The last five years have added novelty to the Indian manufacturing industry with international firms like Apple, OnePlus, and others moving parts of their assembly lines to India.

This, however, is only a partial win. Electronics is an economy of scale and requires long-term investments and policy coherence. Governments need to ensure cheaper power, access to capital in terms of subsidies, loans and tax benefits and transportation networks to drive mega investments by private players for land, capital and technology.

These investments also have a spillover impact on the industries for medical equipment, solar energy, and automobiles.

The recent deregulations in labour laws and easing of the permission regulations by states of UP and Gujarat are some bright spots towards this, but other states too need to rise up to the opportunity.

Innovation-Driven Collaborations

Back in 1984, when Hero and Honda got together to build two-wheelers for Indian consumers, it was based on a clear arrangement of mutual benefit.

Hero’s deep understanding of the Indian psyche and business and Honda’s cutting edge technology seemed like a perfect match.

Now, 10 years post them having parted ways, Hero Motocorp is the undisputed market leader with world-class R&D and 46 per cent market share.
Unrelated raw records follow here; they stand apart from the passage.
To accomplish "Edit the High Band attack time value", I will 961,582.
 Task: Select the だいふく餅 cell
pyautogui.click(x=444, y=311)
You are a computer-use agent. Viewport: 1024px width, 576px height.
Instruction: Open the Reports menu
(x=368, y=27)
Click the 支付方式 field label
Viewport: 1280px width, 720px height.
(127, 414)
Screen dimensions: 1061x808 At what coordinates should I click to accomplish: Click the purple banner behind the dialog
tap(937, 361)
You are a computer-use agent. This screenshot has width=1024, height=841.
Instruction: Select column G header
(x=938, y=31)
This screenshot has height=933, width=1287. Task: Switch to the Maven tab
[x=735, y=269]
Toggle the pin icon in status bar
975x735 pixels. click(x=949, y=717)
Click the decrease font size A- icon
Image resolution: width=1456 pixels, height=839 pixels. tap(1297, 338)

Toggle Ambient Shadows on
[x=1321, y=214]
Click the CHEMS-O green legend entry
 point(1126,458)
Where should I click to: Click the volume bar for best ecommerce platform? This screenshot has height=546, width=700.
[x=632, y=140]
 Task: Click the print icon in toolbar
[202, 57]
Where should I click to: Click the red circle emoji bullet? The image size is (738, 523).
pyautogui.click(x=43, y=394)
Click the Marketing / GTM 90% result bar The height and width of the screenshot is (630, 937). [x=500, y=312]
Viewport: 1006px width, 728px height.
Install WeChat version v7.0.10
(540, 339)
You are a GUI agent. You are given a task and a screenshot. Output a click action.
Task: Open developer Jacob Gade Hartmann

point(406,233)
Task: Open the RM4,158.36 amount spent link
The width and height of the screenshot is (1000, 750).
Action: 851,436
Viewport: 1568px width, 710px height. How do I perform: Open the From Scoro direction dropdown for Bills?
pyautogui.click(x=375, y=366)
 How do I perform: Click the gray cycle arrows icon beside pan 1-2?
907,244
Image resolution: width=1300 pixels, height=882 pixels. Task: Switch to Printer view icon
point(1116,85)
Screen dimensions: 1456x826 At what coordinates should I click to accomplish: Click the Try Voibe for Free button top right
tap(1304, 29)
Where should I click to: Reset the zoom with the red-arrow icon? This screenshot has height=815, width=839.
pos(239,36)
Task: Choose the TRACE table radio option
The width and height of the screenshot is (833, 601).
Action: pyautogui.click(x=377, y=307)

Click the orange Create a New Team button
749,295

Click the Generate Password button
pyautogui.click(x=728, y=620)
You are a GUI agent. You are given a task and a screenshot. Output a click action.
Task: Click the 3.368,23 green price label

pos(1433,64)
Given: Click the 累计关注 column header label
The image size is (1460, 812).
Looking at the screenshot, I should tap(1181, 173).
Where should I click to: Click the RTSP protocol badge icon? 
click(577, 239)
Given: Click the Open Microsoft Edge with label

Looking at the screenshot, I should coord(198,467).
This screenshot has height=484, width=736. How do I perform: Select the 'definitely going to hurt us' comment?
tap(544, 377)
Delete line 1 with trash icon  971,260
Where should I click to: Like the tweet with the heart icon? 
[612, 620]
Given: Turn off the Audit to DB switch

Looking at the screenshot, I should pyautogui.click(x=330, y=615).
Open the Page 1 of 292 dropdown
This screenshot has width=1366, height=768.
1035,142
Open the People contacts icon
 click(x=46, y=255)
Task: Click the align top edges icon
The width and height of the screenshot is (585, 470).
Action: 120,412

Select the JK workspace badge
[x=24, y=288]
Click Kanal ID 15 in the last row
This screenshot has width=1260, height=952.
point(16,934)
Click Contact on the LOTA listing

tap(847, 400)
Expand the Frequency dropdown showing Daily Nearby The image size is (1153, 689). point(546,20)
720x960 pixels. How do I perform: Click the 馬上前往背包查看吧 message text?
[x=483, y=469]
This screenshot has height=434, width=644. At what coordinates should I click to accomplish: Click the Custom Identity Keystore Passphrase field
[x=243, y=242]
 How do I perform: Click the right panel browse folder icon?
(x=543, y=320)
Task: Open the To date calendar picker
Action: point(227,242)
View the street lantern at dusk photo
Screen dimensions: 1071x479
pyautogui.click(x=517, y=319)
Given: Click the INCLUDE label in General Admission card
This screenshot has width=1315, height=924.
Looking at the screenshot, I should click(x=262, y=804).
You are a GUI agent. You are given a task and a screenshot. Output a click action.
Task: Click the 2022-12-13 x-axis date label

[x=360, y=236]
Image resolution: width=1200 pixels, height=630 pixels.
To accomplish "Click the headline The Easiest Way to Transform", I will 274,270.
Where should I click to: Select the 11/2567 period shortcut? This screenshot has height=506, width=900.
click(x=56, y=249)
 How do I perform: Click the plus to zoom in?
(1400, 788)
2020 is the year to explore more such partnerships with international players.

With the pandemic, industries across the world are struggling to keep their finances strong.

In these times, India offers a large market for consumer goods, along with a cheaper human capital of both engineers and labourers.

To ensure sustained growth, we need to build a culture of excellence and innovation, and this is India’s opportunity to negotiate international partnerships with the key being an exchange of technological prowess.

Leveraging diplomatic channels and learning from the best would be a wise move in these times for long-term capacity building.

Conclusion

The call for a ‘self-reliant’ economy came at the time of a global crisis, and the recent GDP numbers have offered India the necessary reflection on her future, and the economic downturn has jolted it into seeking new loci of growth.

This has shaken off years of accumulated dust on the shelves of policymakers, and at the same time, has brought to the forefront the need for a resilient economy and strength in its political, social and economic structure.

This could be the starting point of building the legacy of a ‘New India’.

This requires ownership. Not just from the government, but the citizens at large. This vision of ‘building India for the world’ has to sink into the mind, heart and gut of every entrepreneur and worker.

Are we up to the task? Let time be our judge on this.